The craze over skin-smoothing collagen has spread to “nabe” hotchpotch, with restaurants serving up the protein-rich fare — usually in the form of pig’s knuckles — getting prominent play on TV and in magazines.
Besides eateries serving nabe containing collagen, the high-protein connective tissue found between animal bones, drugstores are also selling the gristle in supplement form.
Health-conscious consumers snap up such products even though nutritionists claim in books and blogs that ingesting collagen is not necessarily the most effective way to erase wrinkles. That is because consumers can be easily deceived and should instead be more skeptical, said Fusako Baba, an honorary professor specializing in consumer psychology at Asia University in Tokyo.
“Consumers are not scientific,” Baba said. “Women especially are motivated to be beautiful and thus tend to believe in health-related products.”
According to scientists, it is misleading to say ingesting collagen, which can also be found in gelatin, shark fins and the skin of chicken and fish, will result in smoother skin.
That’s because collagen is digested into amino acids just like other proteins, and thus eating meat and other protein-rich foods has the same effect, they say.
“Good protein contains sufficient amounts of all kinds of essential amino acids, and most animal protein falls into this category. Collagen is no better than average as a protein,” Kuniko Takahashi, a nutrition scientist at Gunma University, writes in her book “Tabemono Joho Uso Honto” (“Truth and Falsehood of Food Information.”)
She also says applying collagen cream to skin will not make it any smoother, because collagen is produced inside the body and not absorbed through skin.
Companies that sell collagen products are well aware of this and thus tend not to brag that collagen will leave your skin feeling like silk.
The major convenience store chain FamilyMart Co. began selling collagen nabe at its 7,300 outlets across Japan on Nov. 18. Its sales “are double our initial target, thanks to the media coverage,” FamilyMart spokeswoman Akemi Kikuchi said.
Packages of collagen nabe carry no label boasting skin-smoothing or beauty effects, because under the Pharmaceutical Law, products that are not medical drugs must not state that they have medicinal effects, Kikuchi said.
The company also never boasted in ads or otherwise that collagen nabe is good for the skin, she said.
The nabe contains chicken, which has collagen, and vegetables. It also has collagen gel that melts into the soup when heated.
A Tokyo-based nabe restaurant chain, whose spokeswoman asked that her company not be named, opened the first collagen nabe restaurant in Meguro Ward in June 2006, and now has two more in the capital.
Business is brisk because of the many young female patrons, the spokeswoman said.
“Nabe is food for many people to eat together, so it’s fun. It’s also tasty. But customers want something extra, and that, I think, is collagen,” she said, adding that collagen is not scientifically proven effective for smoothening skin and her company never claimed it is.

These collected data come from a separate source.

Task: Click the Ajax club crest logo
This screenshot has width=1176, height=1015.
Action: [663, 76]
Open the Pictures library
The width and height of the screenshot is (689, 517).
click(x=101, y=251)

“Customers can take well-balanced nutrition by eating food containing collagen and vegetables together,” she said.
On collagen nabe’s popularity, consumer psychologist Baba said nabe culturally is considered a traditional Japanese food.
DHC Corp., which sells collagen lotion and supplements among other health products, said collagen products have proved popular for a long time.
Asked why eating collagen is healthy, DHC spokeswoman Nozomi Itoi said: “Collagen is a kind of protein that forms bones, skin and many other tissues. It especially forms large parts of inner skin.”
She added: “Studies imply that eating or drinking collagen improves bone metabolism and is good for people suffering joint inflammation and osteoporosis. Also it was reported in a preliminary experiment that eating or drinking collagen helps the skin stay moist.”
Itoi did not go so far as to say ingesting collagen is more effective than other types of protein.
Collagen accounts for a third of protein forming animal bodies, so it is correct to say it is a very necessary protein, nutrition scientist Takahashi said in her book. Also, it accounts for 70 percent of the weight of inner skin when it is completely dehydrated, she added.
Even though Takahashi’s information is readily accessible, the overwhelming media pitch on the merits of popular collagen nabe restaurants and TV programs stoking the desire of women to look good make collagen products an easy sell, Baba said.
“Companies are smart and do not promote their (collagen) products in an outright lie. But consumers cannot be scientifically discerning, no matter how hard they try,” she said.